L’interesse europeo è diretto. Il surplus cinese e l’espansione della capacità produttiva esercitano pressioni disinflazionistiche sui prezzi industriali internazionali e aumentano la competizione in settori come automotive, fotovoltaico e chimica di base. In presenza di barriere tariffarie più elevate sul mercato americano, una parte dei flussi commerciali può inoltre essere indirizzata verso mercati relativamente più aperti, tra cui quello dell’Unione europea.

Le misure di difesa commerciale europee possono rispondere alle conseguenze immediate di queste dinamiche, ma hanno una capacità limitata di intervenire sulle loro cause macroeconomiche. Un riequilibrio della crescita cinese verso una maggiore domanda interna avrebbe quindi conseguenze positive anche per i partner commerciali di Pechino.

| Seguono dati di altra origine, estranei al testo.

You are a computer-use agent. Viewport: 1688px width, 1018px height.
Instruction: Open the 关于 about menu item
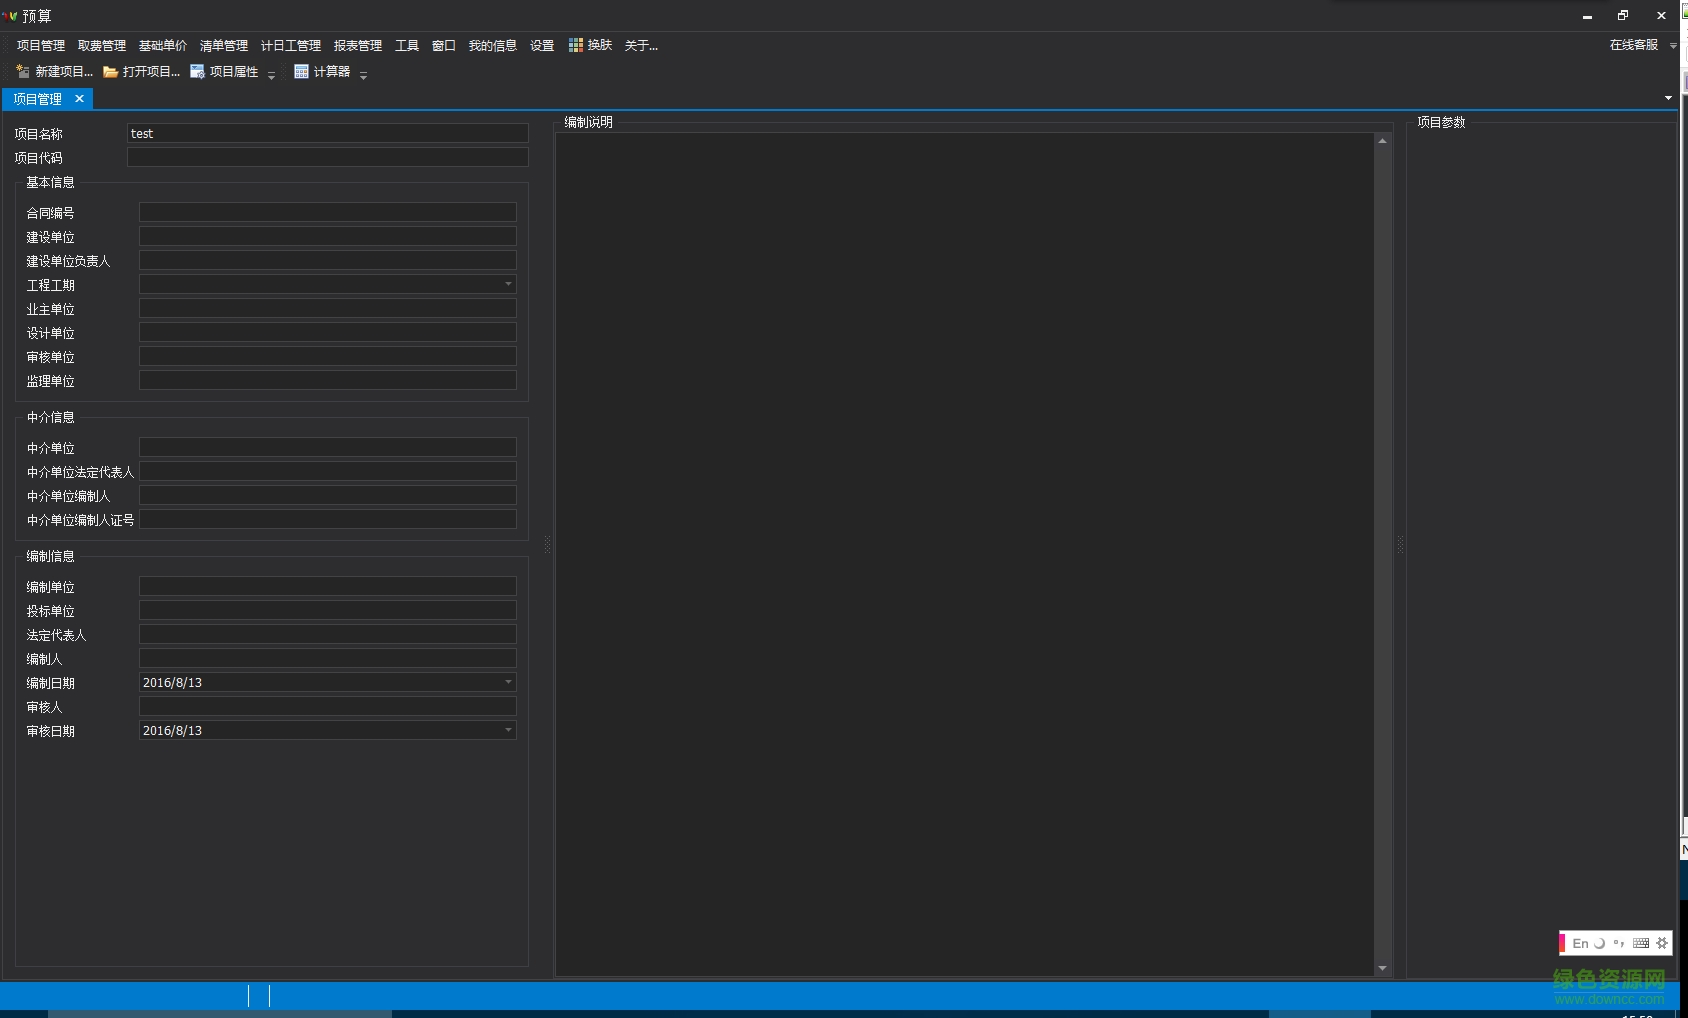[641, 45]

L’interesse cinese è altrettanto diretto. Un aumento della quota dei consumi potrebbe accrescere l’efficacia della spesa pubblica nel sostenere la domanda, ridurre le pressioni deflazionistiche, facilitare la gestione del debito locale attraverso una crescita nominale più vigorosa e attenuare la vulnerabilità dell’economia alle tensioni commerciali internazionali. Un rafforzamento delle reti di protezione sociale potrebbe inoltre contribuire a ridurre parte dell’incertezza economica che grava sulle decisioni di consumo e di investimento delle famiglie.

I problemi macroeconomici della Cina hanno conseguenze globali perché globali sono le contropartite dei suoi squilibri interni. Le economie contemporanee sono legate da rapporti commerciali e finanziari che trasformano le scelte di politica economica delle maggiori potenze in variabili di interesse sistemico.

Pechino ha riconosciuto nei propri documenti ufficiali la necessità di rafforzare la domanda interna e accrescere il peso dei consumi. Resta aperta la questione della scala e della composizione degli interventi necessari per raggiungere questo obiettivo.

Le ricette associate alla tradizione keynesiana suggeriscono una possibile direzione: non semplicemente aumentare la spesa, ma indirizzarla dove la capacità di trasformarsi in domanda è maggiore. La cosa interessante è che, nei rapporti tecnici del Fondo e nei nuovi documenti di programmazione cinesi, parte di questo vocabolario ha già iniziato a trovare spazio.